DACA AND THE POISONOUS PILLS

José López Zamorano | La Red Hispana 
Photo Credit: La Red Hispana

Two days after his meeting with President Andrés Manuel López Obrador at the White House, President Donald Trump slipped the imminence of an executive order on migration that would include a path to citizenship and relief for the beneficiaries of DACA, the popular program that benefits around 700,000 undocumented youth, the overwhelming majority of them Mexican.

Considering that in the corridors of Washington it was anticipated that the Trump administration was preparing to renew its petition for the elimination of DACA, after the Supreme Court of Justice had ruled that its first attempt was “arbitrary and capricious”, the news caused surprise, and confusion, every time Trump said about DACA, “We included it and probably later removed it.”

It is not the first time that Trump has made public promises about the future of the DREAMers. During his presidential campaign, he offered a humanitarian solution, which never materialized, even though a majority of Americans support the program, including almost 50% of those who identify as Republicans.
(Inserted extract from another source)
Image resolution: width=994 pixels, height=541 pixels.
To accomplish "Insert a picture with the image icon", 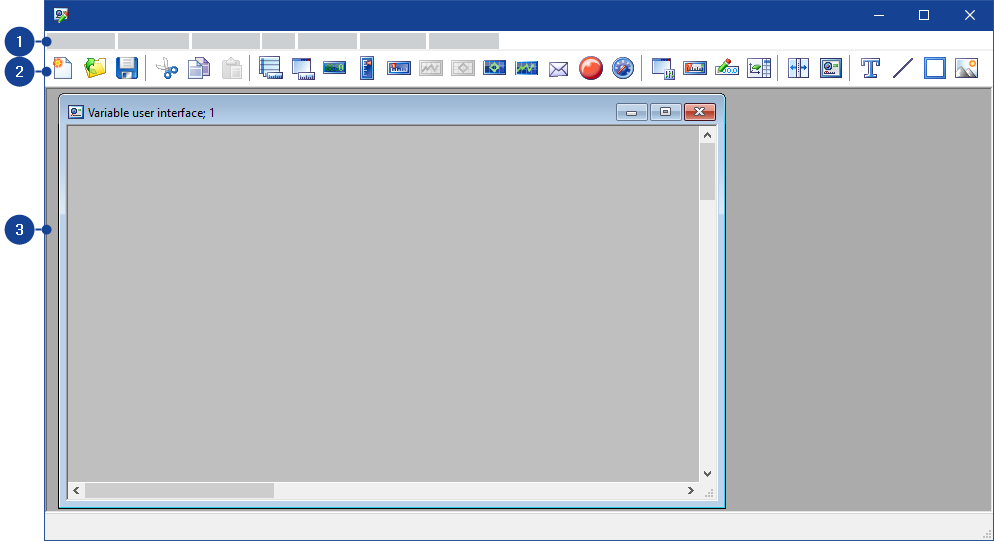I will [x=966, y=68].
In 2017, once in the White House, Trump used DACA as a negotiating letter with Democrats Nancy Pelosi and Charles Schumer. But he injected several poisonous pills into the discussions: DACA in exchange for full funding of the border wall and draconian reductions to legal migration. It was a cocktail that the Democratic leaders did not accept to digest. The negotiations collapsed.

Two years later, Pelosi’s Democrats passed in the House of Representatives the HR-6 (American Dream and Promise Bill – ADPA). It includes a path to legalization and citizenship for some 2.5 million immigrants, including DREAMers.

Although a senatorial version of the initiative is sponsored by one of the president’s closest supporters, South Carolina Republican Senator Lindsey Graham, the bill remains stalled in the Senate.

It is unclear whether the President of the United States has the power to implement immigration reform through an executive order. Even if it did, the idea sparked rejection by prominent members of his party such as Senator Ted Cruz. “There is ZERO constitutional authority for the president to create a path to citizenship,” he famously remarked.

But there is a simple and immediate way in which President Trump can clear the smoke screens and demonstrate a tangible change in his attitude towards migrants in general and Mexicans in particular: Announce that he desists from eliminating DACA, restoring acceptance of new applicants and call Republican Senate Leader Mitch McConnell to vote on Bill S-874, the Senate version of HR6. And he can do it today.